Pauvreté et faible littératie, une spirale de précarité
La coexistence de défis de littératie et de faibles revenus donne lieu à une tempête sociale parfaite dans certaines régions du Québec, révèle une étude de la Fondation pour l’alphabétisation dévoilée mardi. Elle met en lumière l’existence d’un noyau dur de la population au sein duquel ces problèmes seront encore plus difficiles à résoudre. Au Québec, c’est donc 6 % de la population âgée de 15 ans et plus, soit près de 400 000 personnes, qui est touchée par ce double obstacle.
Les derniers résultats détaillés du Programme pour l’évaluation internationale des compétences des adultes (PEICA) révèlent que 53 % des Québécois de 16 à 65 ans n’atteignent pas le niveau 3 en littératie.
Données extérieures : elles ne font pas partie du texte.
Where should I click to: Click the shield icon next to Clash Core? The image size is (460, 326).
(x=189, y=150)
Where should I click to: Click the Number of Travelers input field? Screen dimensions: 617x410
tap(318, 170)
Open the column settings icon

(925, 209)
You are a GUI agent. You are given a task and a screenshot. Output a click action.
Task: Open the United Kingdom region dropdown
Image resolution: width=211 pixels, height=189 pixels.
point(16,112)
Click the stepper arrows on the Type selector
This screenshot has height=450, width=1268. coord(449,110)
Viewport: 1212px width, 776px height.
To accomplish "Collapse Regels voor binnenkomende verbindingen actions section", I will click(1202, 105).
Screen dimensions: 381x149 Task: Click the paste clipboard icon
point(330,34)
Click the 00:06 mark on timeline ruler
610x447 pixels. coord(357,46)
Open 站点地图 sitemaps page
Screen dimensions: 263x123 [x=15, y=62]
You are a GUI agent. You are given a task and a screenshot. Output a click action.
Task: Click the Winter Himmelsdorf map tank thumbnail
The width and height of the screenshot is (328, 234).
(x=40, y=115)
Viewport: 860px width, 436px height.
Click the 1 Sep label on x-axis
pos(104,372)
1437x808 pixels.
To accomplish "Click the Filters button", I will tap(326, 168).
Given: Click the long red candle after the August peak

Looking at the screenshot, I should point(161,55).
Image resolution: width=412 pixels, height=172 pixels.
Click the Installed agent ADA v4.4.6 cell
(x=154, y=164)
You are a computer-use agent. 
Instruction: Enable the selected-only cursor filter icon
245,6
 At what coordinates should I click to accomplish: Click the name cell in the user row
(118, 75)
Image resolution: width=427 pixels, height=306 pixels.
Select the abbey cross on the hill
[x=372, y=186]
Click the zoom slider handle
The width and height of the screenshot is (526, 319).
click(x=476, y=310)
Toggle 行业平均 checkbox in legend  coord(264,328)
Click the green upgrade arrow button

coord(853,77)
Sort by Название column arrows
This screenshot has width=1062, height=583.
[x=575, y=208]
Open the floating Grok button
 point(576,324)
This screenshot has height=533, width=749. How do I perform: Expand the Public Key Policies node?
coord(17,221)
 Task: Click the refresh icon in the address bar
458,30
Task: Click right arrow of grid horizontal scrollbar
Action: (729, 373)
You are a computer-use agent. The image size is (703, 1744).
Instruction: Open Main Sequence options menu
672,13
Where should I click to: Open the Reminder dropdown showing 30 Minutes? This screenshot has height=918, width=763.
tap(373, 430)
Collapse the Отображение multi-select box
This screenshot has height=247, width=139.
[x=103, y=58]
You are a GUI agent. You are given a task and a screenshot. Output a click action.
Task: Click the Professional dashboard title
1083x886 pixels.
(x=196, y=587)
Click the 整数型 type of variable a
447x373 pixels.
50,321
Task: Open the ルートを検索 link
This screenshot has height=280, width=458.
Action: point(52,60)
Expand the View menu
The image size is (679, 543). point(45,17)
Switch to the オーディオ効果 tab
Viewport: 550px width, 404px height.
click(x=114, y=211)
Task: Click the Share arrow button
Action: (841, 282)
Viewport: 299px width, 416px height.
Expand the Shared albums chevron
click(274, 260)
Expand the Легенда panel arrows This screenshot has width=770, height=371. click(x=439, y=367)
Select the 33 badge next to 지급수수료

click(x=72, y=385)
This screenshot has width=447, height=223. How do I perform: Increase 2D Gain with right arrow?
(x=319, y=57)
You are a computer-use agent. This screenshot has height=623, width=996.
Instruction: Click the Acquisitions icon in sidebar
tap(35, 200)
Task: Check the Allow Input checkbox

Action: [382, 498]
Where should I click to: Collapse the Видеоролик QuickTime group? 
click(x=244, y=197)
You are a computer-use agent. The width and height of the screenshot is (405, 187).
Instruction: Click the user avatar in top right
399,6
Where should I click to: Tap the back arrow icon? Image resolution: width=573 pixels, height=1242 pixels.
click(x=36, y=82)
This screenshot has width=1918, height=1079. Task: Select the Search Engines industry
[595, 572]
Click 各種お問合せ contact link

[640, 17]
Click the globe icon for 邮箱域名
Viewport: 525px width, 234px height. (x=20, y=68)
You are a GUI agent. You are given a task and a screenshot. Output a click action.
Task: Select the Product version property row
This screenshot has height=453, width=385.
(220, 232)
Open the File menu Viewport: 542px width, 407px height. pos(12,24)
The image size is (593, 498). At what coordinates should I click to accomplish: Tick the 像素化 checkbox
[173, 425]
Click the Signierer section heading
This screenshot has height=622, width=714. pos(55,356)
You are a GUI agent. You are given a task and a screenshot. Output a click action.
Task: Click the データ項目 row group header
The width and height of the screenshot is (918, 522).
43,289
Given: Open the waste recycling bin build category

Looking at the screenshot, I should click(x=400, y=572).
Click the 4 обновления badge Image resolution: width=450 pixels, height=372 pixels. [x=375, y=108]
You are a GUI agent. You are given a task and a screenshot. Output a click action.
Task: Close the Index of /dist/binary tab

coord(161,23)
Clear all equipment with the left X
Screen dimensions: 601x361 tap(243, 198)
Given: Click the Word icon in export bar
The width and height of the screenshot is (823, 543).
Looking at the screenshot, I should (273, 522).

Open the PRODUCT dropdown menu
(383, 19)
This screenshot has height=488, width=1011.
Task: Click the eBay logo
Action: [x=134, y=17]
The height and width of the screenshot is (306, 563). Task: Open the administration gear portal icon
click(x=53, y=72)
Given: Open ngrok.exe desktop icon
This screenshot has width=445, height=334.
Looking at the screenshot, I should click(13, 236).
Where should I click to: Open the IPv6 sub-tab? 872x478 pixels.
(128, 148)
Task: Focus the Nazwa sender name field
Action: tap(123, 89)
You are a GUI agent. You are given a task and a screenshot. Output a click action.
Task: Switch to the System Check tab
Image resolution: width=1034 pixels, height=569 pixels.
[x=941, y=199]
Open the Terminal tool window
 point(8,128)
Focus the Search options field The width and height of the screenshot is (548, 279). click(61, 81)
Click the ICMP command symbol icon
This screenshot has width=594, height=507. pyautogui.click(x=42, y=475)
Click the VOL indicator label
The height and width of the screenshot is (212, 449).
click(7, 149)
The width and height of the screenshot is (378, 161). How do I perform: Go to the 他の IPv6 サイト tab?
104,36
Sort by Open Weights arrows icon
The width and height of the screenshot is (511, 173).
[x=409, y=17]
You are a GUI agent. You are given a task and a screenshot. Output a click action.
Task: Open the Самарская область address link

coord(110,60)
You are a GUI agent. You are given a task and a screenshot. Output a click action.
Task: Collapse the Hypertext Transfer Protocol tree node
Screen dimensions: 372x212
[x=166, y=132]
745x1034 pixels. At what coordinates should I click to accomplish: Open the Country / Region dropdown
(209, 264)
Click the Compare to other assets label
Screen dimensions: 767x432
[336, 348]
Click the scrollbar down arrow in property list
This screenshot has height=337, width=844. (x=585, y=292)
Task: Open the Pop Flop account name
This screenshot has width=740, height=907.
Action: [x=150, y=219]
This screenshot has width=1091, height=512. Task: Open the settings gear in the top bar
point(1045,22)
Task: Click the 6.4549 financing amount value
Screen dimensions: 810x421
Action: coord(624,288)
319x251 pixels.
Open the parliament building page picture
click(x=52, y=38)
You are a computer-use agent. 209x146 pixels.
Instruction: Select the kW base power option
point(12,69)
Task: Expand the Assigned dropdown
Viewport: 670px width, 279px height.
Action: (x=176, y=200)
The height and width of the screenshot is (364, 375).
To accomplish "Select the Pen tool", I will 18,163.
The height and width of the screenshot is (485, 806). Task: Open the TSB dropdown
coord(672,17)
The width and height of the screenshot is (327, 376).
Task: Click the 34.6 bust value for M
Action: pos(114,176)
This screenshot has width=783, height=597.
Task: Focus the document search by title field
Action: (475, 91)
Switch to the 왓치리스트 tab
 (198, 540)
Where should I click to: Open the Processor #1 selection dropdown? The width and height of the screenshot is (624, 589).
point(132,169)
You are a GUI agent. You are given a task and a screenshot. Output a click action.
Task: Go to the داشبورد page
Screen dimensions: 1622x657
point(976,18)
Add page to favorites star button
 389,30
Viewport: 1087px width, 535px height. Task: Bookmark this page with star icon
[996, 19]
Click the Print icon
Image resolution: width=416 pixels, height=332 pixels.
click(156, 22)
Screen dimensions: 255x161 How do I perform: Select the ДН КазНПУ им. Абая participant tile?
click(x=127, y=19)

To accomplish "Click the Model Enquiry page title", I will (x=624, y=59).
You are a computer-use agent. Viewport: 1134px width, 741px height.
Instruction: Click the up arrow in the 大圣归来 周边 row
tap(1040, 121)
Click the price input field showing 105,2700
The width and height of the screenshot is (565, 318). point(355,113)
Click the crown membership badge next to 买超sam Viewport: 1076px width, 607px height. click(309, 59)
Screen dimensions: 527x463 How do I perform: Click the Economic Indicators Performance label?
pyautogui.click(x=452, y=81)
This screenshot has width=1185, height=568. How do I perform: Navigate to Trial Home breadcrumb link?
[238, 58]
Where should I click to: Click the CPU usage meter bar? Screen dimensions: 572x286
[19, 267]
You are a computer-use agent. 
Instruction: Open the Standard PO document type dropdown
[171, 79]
L’économiste Pierre Langlois, auteur de l’étude La littératie au Québec. Un regard local sur les enjeux, est allé plus loin en liant le phénomène à la pauvreté économique.
« Si j’ai de la difficulté chaque mois à répondre à mes besoins primaires sur le plan économique, je n’arrive pas, comme individu ou comme ménage, à me dégager le temps ou l’énergie nécessaires pour mettre à niveau mes compétences de base ou, mieux encore, me lancer dans un processus de requalification professionnelle », explique M. Langlois. Les deux phénomènes s’alimentent l’un et l’autre, créant une spirale de précarité sociale et économique de laquelle on ne peut sortir sans une aide externe.
C’est en corrélant les résultats du PEICA (2012) aux données du dernier recensement canadien (2016) dans la perspective d’un double facteur de pauvreté économique et sociale, y compris le niveau de littératie, que l’économiste propose un « indice de grande vulnérabilité », capable d’estimer et de situer les populations touchées.
« Par des croisements de données, on se rend compte que dans plusieurs régions du Québec, il y a des taux qui sont vraiment alarmants », explique André Huberdeau, président de la Fondation pour l’alphabétisation. Pour certaines villes et certains quartiers, l’indice dépasse les 10 %, notamment à MontréalNord, dans les quartiers Saint-Michel et Parc-Extension ainsi que dans les villes de Joliette, Shawinigan et Lachute.
Pour M. Huberdeau, ce genre de niveaux de littératie « laissent la place à beaucoup d’opinions, mais peu de faits ». « Si on n’est pas capable de recevoir une opinion et de la valider à travers nos lectures, on devient une société très influençable, précise-t-il. Ce n’est pas nécessairement une bonne chose dans une démocratie. »
Un phénomène urbain
Bien que le phénomène existe aussi en région, il est principalement urbain et lié à des quartiers défavorisés. « C’est tous les enjeux socio-économiques de ces quartiers-là qui se transposent dans les données », explique M. Langlois.
Pour 2016, l’indice de grande vulnérabilité pour Montréal est estimé à 8,76 %, soit 2,74 points de pourcentage de plus que la moyenne québécoise. Ce taux représente une population de 122 469 Montréalais vivant en situation de grande vulnérabilité. Compte tenu de la composition sociodémographique des différents arrondissements, secteurs et quartiers de la ville, Montréal-Nord, Saint-Léonard– Saint-Michel et Parc-Extension–Villeray affichent des taux plus élevés.
Dans la ville de Québec, les résultats sont plus uniformes qu’à Montréal, et l’indice de grande vulnérabilité y est plus faible. On estime que 4,60 % de la population de 15 ans et plus de la capitale nationale est en situation de grande vulnérabilité, soit 20 286 individus. C’est toutefois dans l’arrondissement de Beauport et une partie de La Cité-Limoilou qu’on retrouve la plus forte concentration, avec 7,58 %, ou 6 060 individus.
Les grandes villes de banlieue, comme Terrebonne, Brossard, Repentigny, Blainville, Saint-Eustache, Mascouche ou Boucherville, affichent quant à elles des indices de vulnérabilité bien inférieurs à la moyenne québécoise. L’indice de grande vulnérabilité estimé pour Boucherville, par exemple, frise le 1 %. Un résultat similaire est observable dans les grandes villes majoritairement anglophones comme Dollard-des-Ormeaux et Pointe-Claire.
« Il faut comprendre que ce phénomène est multifacette. Pour répondre à ces problèmes, ça prend des programmes et des approches qui font face aux différents aspects — la sécurité du revenu, le capital humain, la littératie — dans un tout », rapporte M. Langlois.
La conclusion de l’étude propose notamment une approche intersectorielle qui pourrait être préconisée au Québec. En ce sens, M. Huberdeau espère « qu’à partir de ces données, des groupes vont se prendre en main pour trouver des solutions au niveau local ». « Ça prend une conscience communautaire », ajoute-t-il.